Malen’s eyes sharpened.
Cassian went still.
The Royal Guardian’s gaze became cold.
Lucien held Serapha’s stare.
"Then they should decide carefully."
The hall became very quiet.
Cardinal Aurelian struck his staff once.
"Order."
The word was calm.
The warning beneath it was not.
Serapha sat.
The tension remained.
Cardinal Aurelian turned toward Lucien.
"The Five Pillars Project has been entered into record as Elarion’s stated industrial expansion plan."
The projection still glowed above the speaking circle.
Elarion at the center.
Five cities around it.
A star drawn in light.
Aurelian looked across the council.
"This matter concerns trade, military balance, defensive readiness, labor, land use, environmental management, magical regulation, transport rights, and future alliance structures."
His expression grew grave.
"Therefore, this council will not conclude the matter today."
No one looked surprised.
Lucien had expected that.
Aurelian continued, "Further sessions will be scheduled regarding cooperation, restrictions, observation rights, and defensive commitments. The council will also consider whether the Five Pillars may contribute to Great Tear readiness."
The Maritime League began whispering immediately.
Valdris spoke quietly among its officers.
Aetheris bent over private notes.
Nocthar watched Lucien.
Cardinal Aurelian raised his staff.
"This session is adjourned until the next council summons."
The staff struck.
The runes beneath Lucien’s feet dimmed.
For a moment, he remained beneath the fading projection.

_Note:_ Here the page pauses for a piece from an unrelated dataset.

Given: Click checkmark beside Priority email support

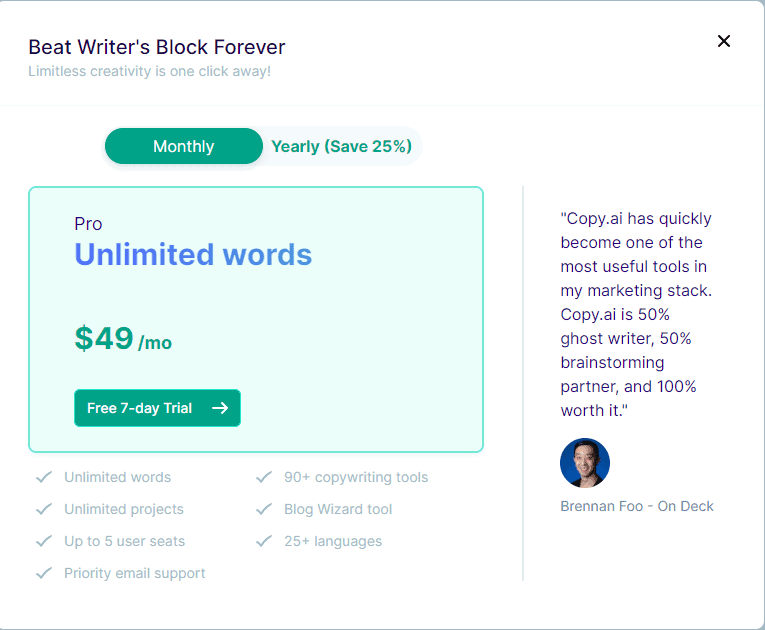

The five names hung above him in pale light.
Seastar.
Skyforge.
Iron Junction.
Titanworks.
Ironhold.
The names had entered the world now.
They could not be taken back.
Lucien turned and walked toward the Asterion section.
Malen met him halfway.
"You revealed more than I expected."
Lucien looked ahead.
"They needed to know the machines were not the end."

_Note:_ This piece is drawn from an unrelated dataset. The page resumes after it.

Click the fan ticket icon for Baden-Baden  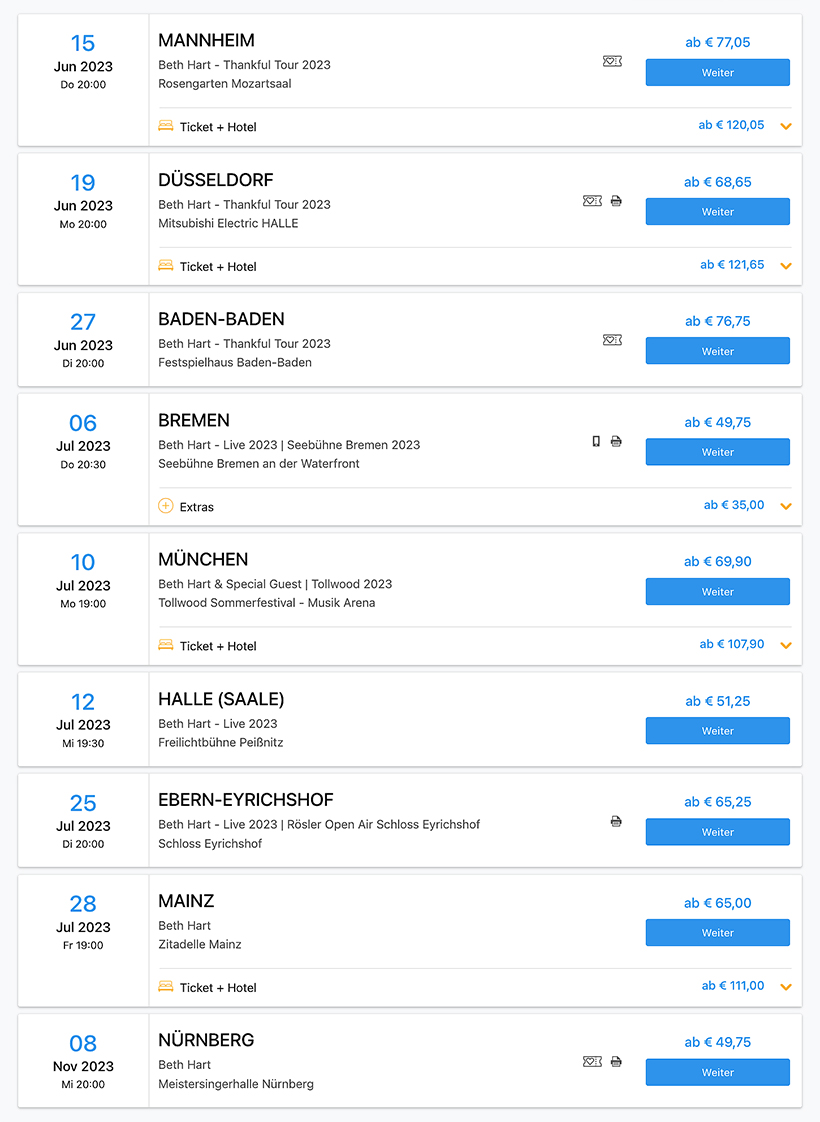612,340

"And now they know there is more."
"Yes."
"That will make some of them move faster."
Lucien glanced toward Nocthar.
"Good."
Malen looked at him.
Lucien’s expression remained calm.
"Enemies reveal themselves when they think time is running out."
The Royal Guardian waited near the aisle.
His smile was faint, but his eyes were sharp.
"You did not present a project."
Lucien looked at him.
"No?"
"You presented a future."
Cassian approached, still looking toward the fading projection.
"Valdris will not sleep tonight."
Elena’s gaze remained thoughtful.
"Neither will Aetheris."
Ironbreaker scratched his beard.
"The dwarves might sleep after arguing for six hours."
Aurethar looked toward the dragon section, where Valeris was already speaking rapidly to Tharok while Pyraxis watched Lucien with an unreadable smile.
"The dragons will not."
Lucien followed his gaze.
Valeris noticed and smiled.
It was the smile of someone who had discovered a locked door and now considered locks a personal challenge.
Lucien looked away.
The Supreme Mage Council had seen the Warhound.
It had heard the LEFH.
It had witnessed the demonstration.
Now it had learned about the cities that would build the next age.
The world had not merely noticed Elarion anymore.
It had begun measuring how quickly Elarion could become impossible to ignore.